In Sun System, only Mercur and Venus do not have water

Feb 22, 2007 11:15 GMT  ·  By

Astronomers have just made the first attempts of looking for water in planets outside the Sun system, but the first results let them down.

The two distant, hot gaseous planets they have targeted were supposed to have harbored water in their atmospheres as the two suns orbited by those are rich in hydrogen and oxygen, the atoms water is made of.

But when two astronomer teams investigated the planets' atmospheres employing light spectra to assess their chemical composition, they found no water. One planet was found to have an atmosphere rich in fine silicate-particle clouds, while form the other any chemical researcher looked for was missing.

Both teams used NASA's Spitzer Space Telescope. "We had expected this tremendous signature of water ... and it wasn't there," said the study leader of one team, Carl Grillmair of the California Institute of Technology and Spitzer Science Center. "The very fact that we've been surprised here is a wake-up call. We obviously need to do some more work."

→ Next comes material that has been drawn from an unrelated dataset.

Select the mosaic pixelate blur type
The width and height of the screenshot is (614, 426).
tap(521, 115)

"These surprising "sniffs of air from an alien world" tell astronomers not to be so Earth-centric in thinking about other planets", said David Charbonneau, a Harvard astronomy professor. "These are very different beasts. These are unlike any other planets in the solar system. We're limited by our imagination in thinking about the different avenues that these atmospheres take place in", he added. "Our own solar system has two planets without water in the atmosphere: Mercury, which doesn't have an atmosphere, and Venus, which is a different type of planet from the huge gaseous ones that would be expected to have the components of water in the air", explained Grillmair.

There are 213 known extrasolar planets, but only 14 of them are approachable with the current technique, and only 8 of them are close enough to be visible. Grillmair's team investigated HD 189733b, the closest, situated at 360 trillion miles from the Earth in the constellation Vulpecula ("Little fox").

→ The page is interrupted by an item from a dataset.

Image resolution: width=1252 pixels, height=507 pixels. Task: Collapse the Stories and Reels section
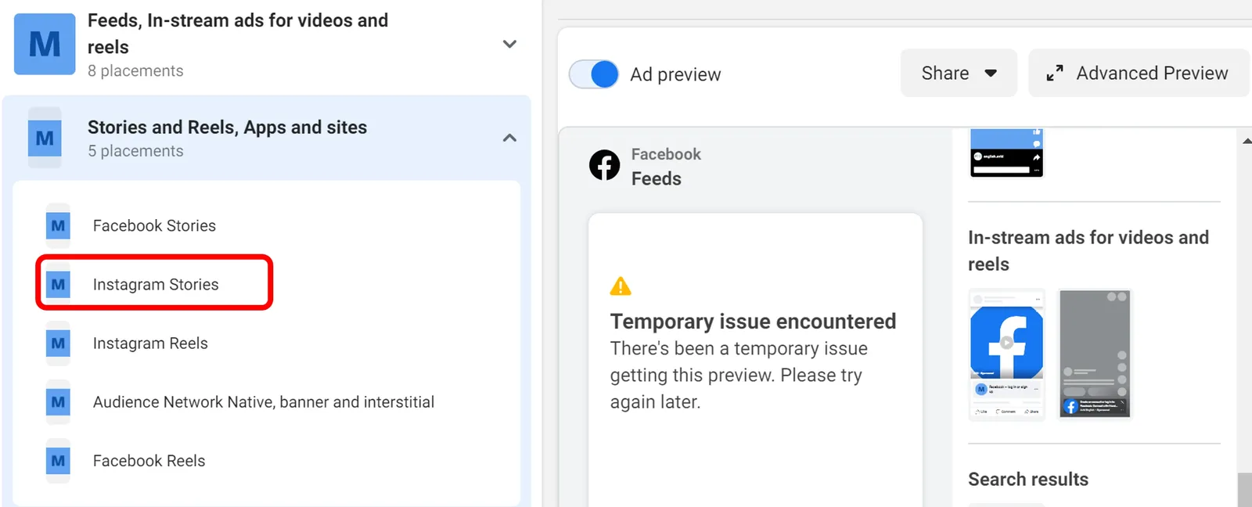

The silicate rich planet, HD209458b (photo), is located at a distance of 900 trillion miles from Earth in the constellation Pegasus.

Astronomers do not give up: they suggest that water could be hiding under dust clouds, or the airborne water has temperatures similar to silicates, turning it impossible to be detected by infrared spectrograph. "The other finding on the more distant of the two planets seems to indicate that the atmosphere is full of silicon-oxygen compounds," said study lead author L. Jeremy Richardson of NASA's Goddard Space Flight Center.

"They'd be like dust grains and they would form clouds. And that cloud of silicates could be blocking the space telescope from measuring lower-lying water," he said.